You have to override the part of your brain that wants to fix things. He can't be fixed. He's broken.

And yes, do tell your aunties.

notapizzaeater · 13/12/2017 18:19

Def tell your aunties -they will,give you support

KillSwitch · 14/12/2017 09:50

"I don't think throwing juice at you is that much of a big issue. I've thrown vodka at my aunt before and she did it back... We're fine now smile"

Ignore this, it absolutely is a big deal, it's assault! OP as a police officer can I urge you to at the very least log this with the police. It is very typical for an abuser to escalate their behaviour during pregnancy and after the baby is born and if you are planning on leaving him then the risk to you will potentially become higher. If you log it with the police they can put safety measures in place in the interim, point you towards local support and should anything else happen they will have your history with him on the system and will be able to respond appropriately should you need them in future.

ptumbi · 14/12/2017 16:49

I don't think throwing juice at you is that much of a big issue.
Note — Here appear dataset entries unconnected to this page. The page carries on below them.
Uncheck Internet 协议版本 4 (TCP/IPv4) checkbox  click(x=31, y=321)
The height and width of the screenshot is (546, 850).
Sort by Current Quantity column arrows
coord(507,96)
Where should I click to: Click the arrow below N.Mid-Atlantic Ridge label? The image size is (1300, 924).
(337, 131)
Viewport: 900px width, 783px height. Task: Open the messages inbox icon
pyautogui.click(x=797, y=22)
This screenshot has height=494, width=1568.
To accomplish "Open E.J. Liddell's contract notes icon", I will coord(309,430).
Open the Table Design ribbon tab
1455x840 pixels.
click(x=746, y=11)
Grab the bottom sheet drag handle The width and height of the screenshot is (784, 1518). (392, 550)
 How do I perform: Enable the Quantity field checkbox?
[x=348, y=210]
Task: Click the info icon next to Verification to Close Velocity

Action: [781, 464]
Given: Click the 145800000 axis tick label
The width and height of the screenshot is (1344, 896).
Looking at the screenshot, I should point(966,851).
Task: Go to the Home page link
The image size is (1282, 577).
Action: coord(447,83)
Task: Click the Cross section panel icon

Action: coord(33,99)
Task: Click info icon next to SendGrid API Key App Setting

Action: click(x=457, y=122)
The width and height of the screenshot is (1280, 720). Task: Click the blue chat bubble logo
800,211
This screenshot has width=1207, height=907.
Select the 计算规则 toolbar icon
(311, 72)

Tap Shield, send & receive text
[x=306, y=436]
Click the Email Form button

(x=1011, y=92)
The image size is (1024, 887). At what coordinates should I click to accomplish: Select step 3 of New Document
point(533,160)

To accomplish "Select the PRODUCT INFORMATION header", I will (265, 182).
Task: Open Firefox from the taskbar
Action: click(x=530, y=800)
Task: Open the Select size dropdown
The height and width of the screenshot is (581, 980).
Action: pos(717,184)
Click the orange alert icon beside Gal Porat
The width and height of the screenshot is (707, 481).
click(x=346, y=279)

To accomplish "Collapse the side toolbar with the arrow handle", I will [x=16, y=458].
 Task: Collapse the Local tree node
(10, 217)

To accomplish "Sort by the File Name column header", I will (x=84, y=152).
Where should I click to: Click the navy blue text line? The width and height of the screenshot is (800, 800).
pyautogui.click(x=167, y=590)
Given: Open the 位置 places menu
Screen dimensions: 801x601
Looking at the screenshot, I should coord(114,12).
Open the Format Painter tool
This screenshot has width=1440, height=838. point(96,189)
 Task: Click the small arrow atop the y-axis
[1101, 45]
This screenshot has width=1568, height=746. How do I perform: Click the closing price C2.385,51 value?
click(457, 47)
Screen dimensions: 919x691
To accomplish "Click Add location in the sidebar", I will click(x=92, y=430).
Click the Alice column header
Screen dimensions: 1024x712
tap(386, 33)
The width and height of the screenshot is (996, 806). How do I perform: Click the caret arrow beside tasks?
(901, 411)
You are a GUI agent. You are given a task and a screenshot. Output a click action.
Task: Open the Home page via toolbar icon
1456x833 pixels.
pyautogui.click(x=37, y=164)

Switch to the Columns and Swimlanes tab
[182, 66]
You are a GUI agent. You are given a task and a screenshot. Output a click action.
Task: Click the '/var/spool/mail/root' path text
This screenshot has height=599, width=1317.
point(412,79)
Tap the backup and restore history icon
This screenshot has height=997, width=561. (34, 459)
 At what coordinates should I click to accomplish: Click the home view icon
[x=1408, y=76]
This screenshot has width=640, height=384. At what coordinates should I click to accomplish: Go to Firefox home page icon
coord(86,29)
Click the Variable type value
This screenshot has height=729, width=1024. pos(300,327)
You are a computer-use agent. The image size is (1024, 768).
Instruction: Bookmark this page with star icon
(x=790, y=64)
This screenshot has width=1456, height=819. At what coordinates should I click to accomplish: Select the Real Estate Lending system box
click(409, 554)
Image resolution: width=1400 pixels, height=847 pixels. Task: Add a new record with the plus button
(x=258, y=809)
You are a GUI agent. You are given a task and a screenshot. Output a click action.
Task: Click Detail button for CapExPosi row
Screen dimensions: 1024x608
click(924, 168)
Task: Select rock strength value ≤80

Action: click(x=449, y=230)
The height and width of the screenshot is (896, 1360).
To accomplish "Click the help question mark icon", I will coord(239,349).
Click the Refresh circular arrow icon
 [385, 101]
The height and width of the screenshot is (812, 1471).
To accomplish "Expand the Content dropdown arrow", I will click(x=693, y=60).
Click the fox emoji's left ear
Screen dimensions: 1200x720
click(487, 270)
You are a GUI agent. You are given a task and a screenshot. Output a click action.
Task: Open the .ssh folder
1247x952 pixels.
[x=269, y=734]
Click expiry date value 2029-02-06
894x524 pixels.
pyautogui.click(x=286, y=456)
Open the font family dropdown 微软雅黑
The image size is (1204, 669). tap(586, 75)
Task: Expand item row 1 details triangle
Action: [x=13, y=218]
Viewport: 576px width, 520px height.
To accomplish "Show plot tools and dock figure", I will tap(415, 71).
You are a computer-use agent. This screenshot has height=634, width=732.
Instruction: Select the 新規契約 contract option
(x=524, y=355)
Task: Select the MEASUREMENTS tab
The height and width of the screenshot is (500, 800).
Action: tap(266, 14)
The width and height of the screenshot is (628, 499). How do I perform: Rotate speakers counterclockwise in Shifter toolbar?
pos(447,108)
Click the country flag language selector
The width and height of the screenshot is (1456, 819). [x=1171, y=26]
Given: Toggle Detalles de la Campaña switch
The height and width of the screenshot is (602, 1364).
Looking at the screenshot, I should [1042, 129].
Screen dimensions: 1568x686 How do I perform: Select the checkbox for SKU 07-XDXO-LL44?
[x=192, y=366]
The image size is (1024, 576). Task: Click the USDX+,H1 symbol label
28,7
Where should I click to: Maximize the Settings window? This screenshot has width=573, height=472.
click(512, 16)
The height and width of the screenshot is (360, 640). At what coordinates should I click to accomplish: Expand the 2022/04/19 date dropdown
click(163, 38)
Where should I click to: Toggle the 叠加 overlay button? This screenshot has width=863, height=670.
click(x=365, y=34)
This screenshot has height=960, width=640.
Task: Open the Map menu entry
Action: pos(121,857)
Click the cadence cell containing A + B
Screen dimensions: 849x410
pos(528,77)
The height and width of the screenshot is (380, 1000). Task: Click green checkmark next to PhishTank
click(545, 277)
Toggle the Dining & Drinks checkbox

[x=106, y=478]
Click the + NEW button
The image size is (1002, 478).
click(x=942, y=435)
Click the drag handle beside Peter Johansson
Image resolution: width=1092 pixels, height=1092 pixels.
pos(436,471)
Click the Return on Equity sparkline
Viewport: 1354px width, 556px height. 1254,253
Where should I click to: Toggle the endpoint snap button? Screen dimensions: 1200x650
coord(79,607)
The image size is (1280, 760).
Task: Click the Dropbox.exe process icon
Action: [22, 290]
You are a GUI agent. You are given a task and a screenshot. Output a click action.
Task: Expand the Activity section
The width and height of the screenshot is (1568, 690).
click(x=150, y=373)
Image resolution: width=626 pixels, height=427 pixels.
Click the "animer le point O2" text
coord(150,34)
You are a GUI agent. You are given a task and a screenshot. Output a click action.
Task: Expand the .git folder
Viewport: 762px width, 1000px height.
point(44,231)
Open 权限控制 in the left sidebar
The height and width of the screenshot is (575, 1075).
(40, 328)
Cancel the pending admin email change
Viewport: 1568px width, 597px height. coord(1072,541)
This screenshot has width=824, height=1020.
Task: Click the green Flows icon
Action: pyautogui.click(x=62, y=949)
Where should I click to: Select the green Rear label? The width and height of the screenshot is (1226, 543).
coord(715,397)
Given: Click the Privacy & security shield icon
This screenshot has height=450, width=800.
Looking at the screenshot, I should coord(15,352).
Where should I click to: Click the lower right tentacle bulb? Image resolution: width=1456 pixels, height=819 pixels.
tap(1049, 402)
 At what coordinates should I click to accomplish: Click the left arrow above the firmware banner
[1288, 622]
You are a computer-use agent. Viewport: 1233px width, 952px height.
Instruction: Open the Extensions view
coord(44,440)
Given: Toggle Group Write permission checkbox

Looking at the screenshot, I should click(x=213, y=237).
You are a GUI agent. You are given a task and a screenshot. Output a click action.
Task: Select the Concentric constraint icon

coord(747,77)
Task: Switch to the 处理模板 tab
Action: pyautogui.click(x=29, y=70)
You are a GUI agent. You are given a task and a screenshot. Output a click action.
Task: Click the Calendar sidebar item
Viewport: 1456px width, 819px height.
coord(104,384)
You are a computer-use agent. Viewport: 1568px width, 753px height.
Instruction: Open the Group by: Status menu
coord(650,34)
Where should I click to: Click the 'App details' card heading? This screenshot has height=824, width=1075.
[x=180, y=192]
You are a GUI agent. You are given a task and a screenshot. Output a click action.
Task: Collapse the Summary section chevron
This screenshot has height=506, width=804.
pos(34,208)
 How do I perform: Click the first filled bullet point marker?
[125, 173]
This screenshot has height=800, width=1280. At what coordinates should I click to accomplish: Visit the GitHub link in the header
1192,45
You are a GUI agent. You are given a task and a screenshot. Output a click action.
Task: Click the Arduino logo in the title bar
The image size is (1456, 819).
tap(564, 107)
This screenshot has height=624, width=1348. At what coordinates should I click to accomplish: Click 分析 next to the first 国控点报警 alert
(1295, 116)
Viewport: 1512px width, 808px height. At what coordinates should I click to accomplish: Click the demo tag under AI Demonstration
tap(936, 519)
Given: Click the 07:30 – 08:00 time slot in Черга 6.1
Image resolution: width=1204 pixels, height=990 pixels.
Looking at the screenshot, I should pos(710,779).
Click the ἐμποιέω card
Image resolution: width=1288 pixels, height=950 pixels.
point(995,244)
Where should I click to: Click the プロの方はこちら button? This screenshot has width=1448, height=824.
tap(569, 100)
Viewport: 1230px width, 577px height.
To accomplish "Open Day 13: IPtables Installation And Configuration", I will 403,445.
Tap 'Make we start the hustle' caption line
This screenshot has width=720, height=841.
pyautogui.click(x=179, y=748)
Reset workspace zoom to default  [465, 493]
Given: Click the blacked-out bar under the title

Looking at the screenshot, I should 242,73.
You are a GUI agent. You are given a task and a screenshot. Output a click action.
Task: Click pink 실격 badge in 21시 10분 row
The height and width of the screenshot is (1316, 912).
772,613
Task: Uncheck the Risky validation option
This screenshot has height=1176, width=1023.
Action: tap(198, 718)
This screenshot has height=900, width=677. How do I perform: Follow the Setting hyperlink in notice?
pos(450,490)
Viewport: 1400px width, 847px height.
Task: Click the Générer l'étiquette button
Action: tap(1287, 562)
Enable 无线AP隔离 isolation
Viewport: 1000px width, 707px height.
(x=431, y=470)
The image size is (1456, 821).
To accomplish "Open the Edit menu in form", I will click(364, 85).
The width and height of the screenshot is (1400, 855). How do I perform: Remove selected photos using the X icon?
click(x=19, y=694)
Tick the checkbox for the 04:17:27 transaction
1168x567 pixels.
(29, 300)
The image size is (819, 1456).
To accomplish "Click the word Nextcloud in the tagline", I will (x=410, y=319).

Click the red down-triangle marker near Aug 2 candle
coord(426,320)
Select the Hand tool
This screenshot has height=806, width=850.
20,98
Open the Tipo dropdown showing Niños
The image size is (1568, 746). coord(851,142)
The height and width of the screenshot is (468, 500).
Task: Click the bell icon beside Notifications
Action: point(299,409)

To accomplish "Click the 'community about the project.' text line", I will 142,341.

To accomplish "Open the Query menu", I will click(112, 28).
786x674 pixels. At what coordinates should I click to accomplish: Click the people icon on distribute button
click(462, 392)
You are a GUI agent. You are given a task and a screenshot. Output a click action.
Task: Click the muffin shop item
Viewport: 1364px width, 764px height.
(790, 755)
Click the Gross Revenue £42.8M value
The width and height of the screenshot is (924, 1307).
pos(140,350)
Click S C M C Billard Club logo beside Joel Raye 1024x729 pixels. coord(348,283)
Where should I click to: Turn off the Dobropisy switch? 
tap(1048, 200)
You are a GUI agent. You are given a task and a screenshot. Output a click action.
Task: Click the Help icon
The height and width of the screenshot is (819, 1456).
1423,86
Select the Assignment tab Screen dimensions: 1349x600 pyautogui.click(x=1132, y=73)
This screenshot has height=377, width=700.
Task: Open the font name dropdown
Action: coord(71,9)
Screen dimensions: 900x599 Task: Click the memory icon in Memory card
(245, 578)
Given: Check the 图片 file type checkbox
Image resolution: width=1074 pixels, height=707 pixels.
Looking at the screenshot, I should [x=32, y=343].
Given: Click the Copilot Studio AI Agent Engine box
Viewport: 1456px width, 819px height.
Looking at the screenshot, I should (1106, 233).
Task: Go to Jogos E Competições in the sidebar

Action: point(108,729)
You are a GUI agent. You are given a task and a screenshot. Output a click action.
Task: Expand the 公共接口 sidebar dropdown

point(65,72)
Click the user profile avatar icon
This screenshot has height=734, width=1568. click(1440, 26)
I've thrown vodka at my aunt before and she did it back - you are both abusive; this is not a normal healthy relationship. You may be 'fine' now, until the next time.

OP - I hope you do log it.

And then LTB.

Luxanna · 14/12/2017 17:26

He is vile.
Violence is bubbling away inside him itching to get out.
He is immature.
He will not change.
He will at steady intervals reveal new vile behavior when he thinks he got away with the last lot.

You are strong.
You are capable.
You sound like a determined person who does not back down, does not give up when faced with tough challenges.

He will use those traits against you.
If you stay you will be stuck sorting out and doing everything...ALWAYS.

You can't fix him.

Angelf1sh · 14/12/2017 17:51

Definitely speak to your landlord about this, they may well be happy to take you off the lease. You need to get shot of this piece of shit, he sounds horrendous. And I’d tell the police about the whole thing too.